:: What you should do ::
Write the listing out again word for word, skipping each picture.

===== Dataset extract =====

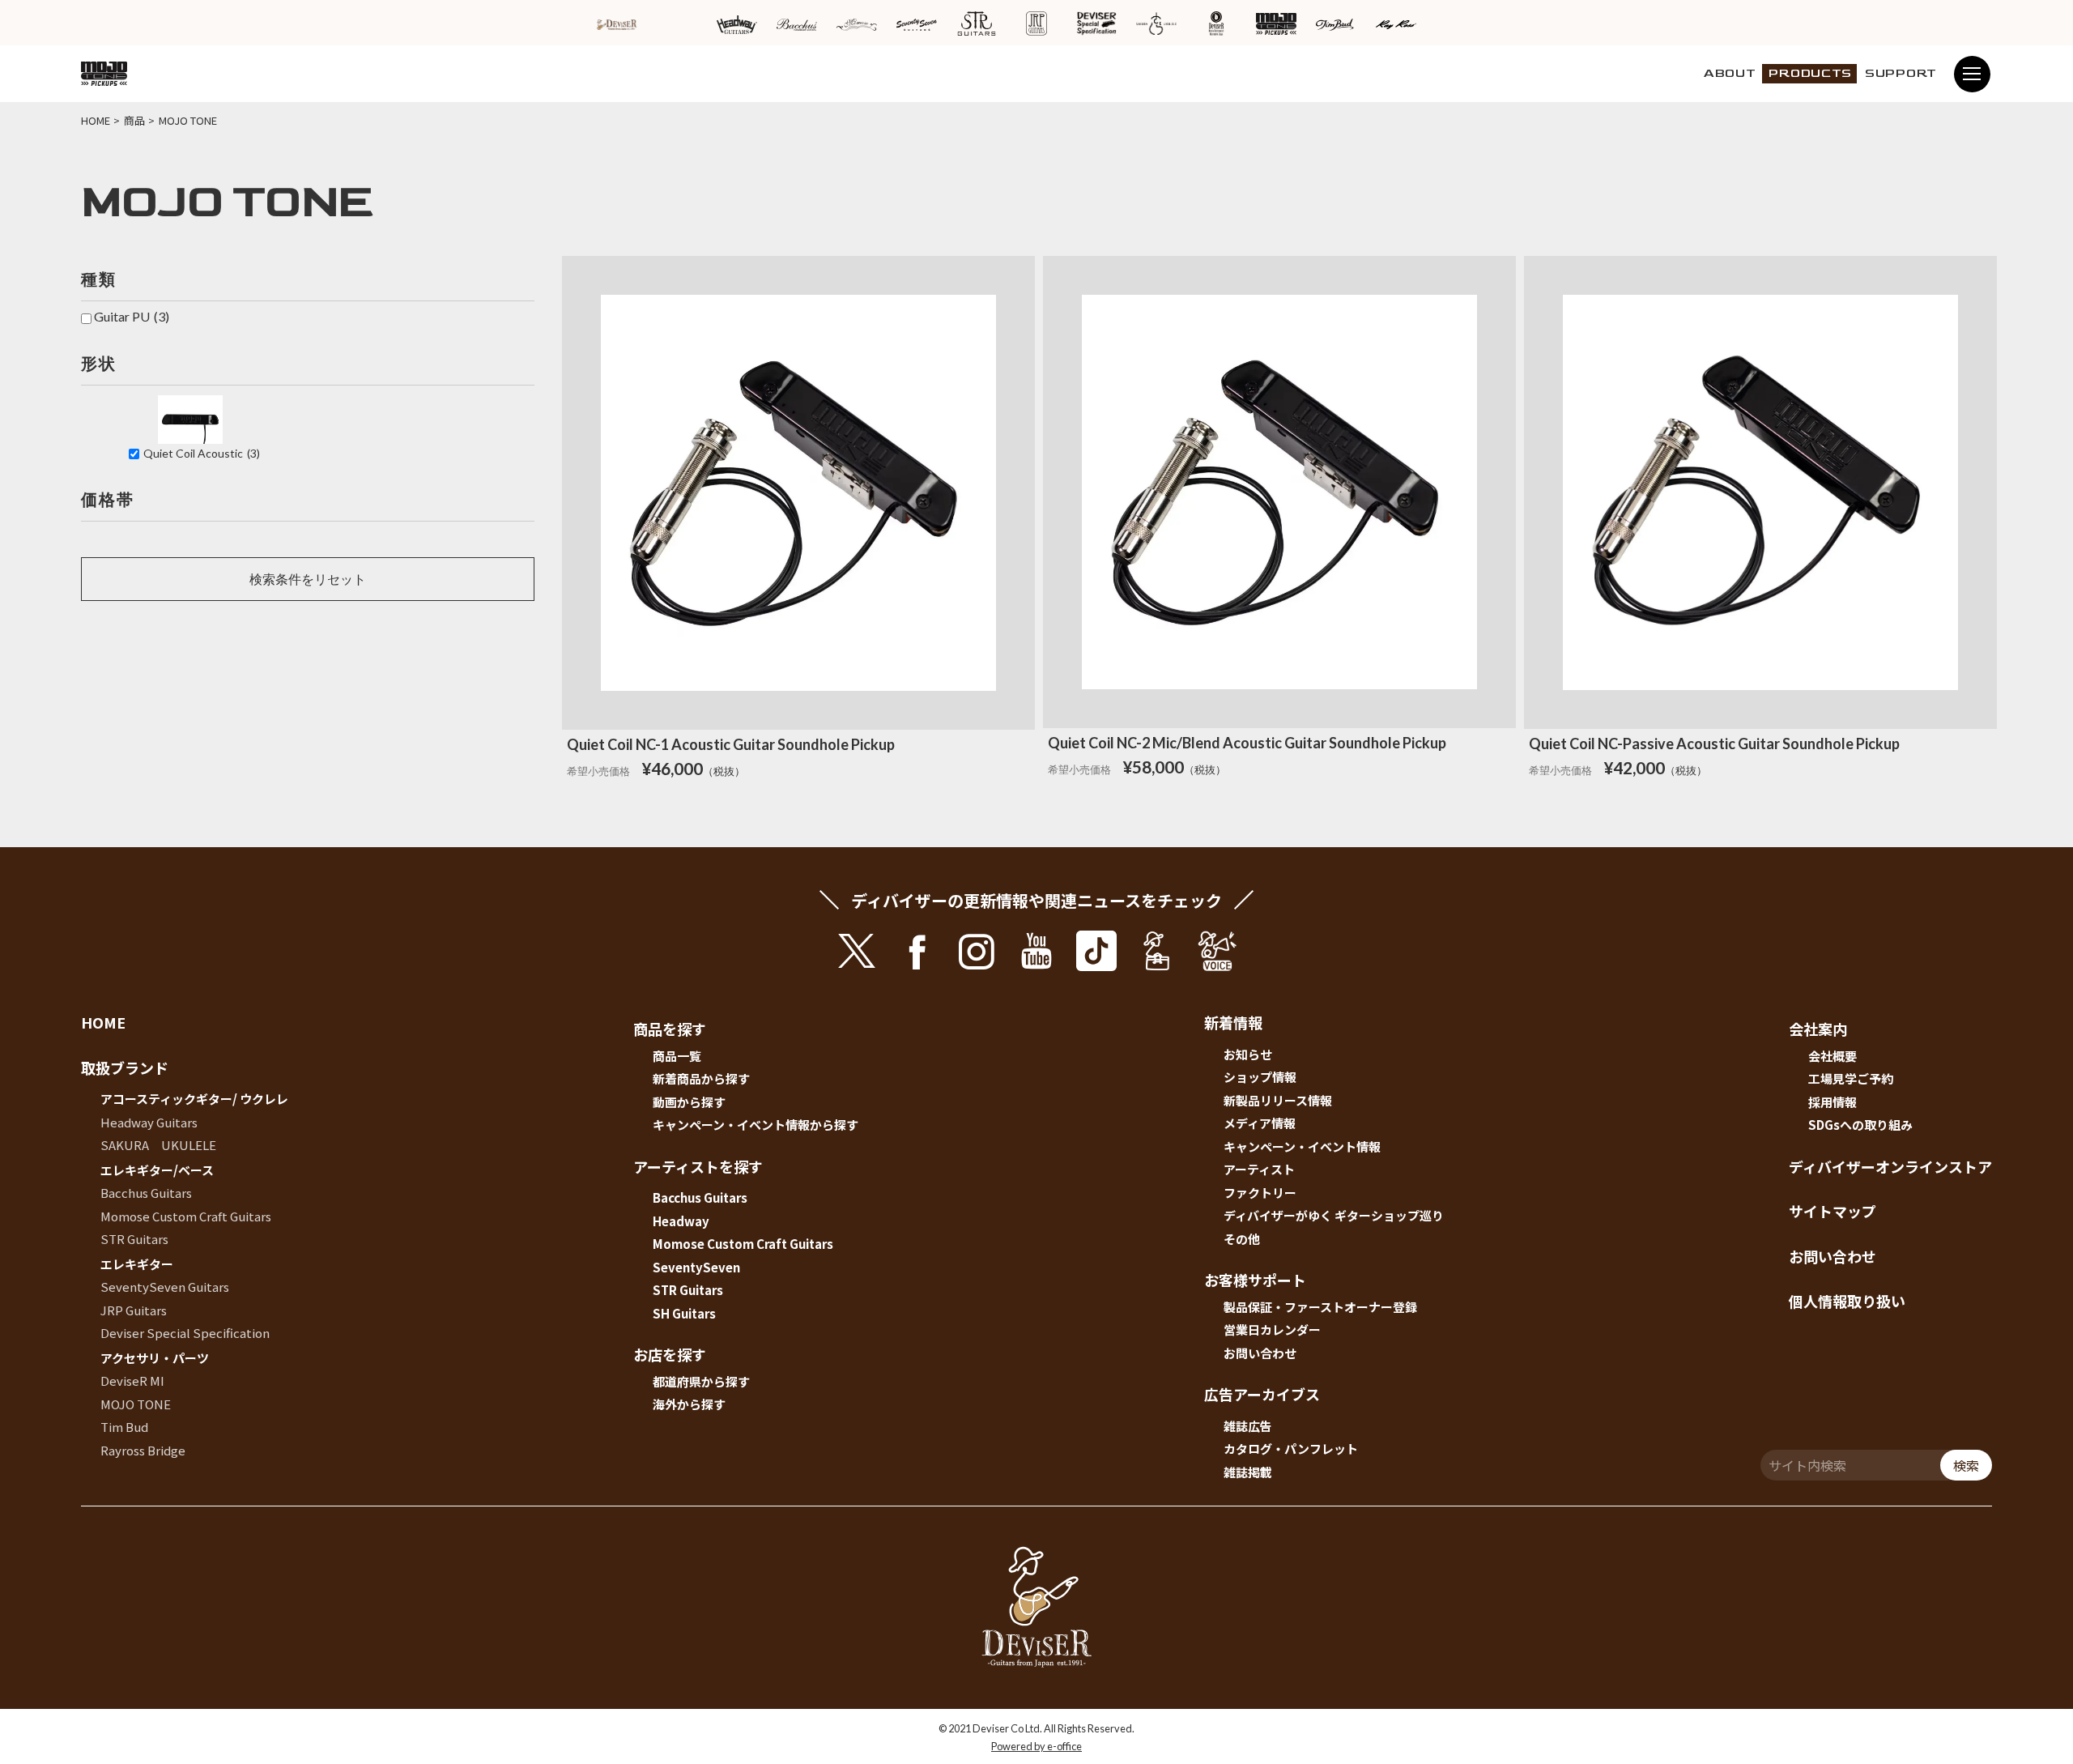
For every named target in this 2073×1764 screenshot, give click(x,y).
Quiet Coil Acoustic (201, 453)
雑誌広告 (1248, 1425)
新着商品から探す (701, 1078)
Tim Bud (124, 1426)
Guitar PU (131, 316)
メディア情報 (1260, 1122)
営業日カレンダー (1272, 1329)
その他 (1242, 1238)
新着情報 (1233, 1022)
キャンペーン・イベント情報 (1302, 1146)
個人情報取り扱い (1847, 1300)
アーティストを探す (698, 1166)
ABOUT (1730, 73)
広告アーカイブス (1262, 1393)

=====

:: Task output ::
For every named target in this 2073×1764 screenshot, give click(x,y).
Quiet Coil Acoustic (201, 453)
雑誌広告 (1248, 1425)
新着商品から探す (701, 1078)
Tim Bud (124, 1426)
Guitar PU (131, 316)
メディア情報 (1260, 1122)
営業日カレンダー (1272, 1329)
その他 (1242, 1238)
新着情報 (1233, 1022)
キャンペーン・イベント情報 (1302, 1146)
個人情報取り扱い (1847, 1300)
アーティストを探す (698, 1166)
ABOUT (1730, 73)
広告アーカイブス (1262, 1393)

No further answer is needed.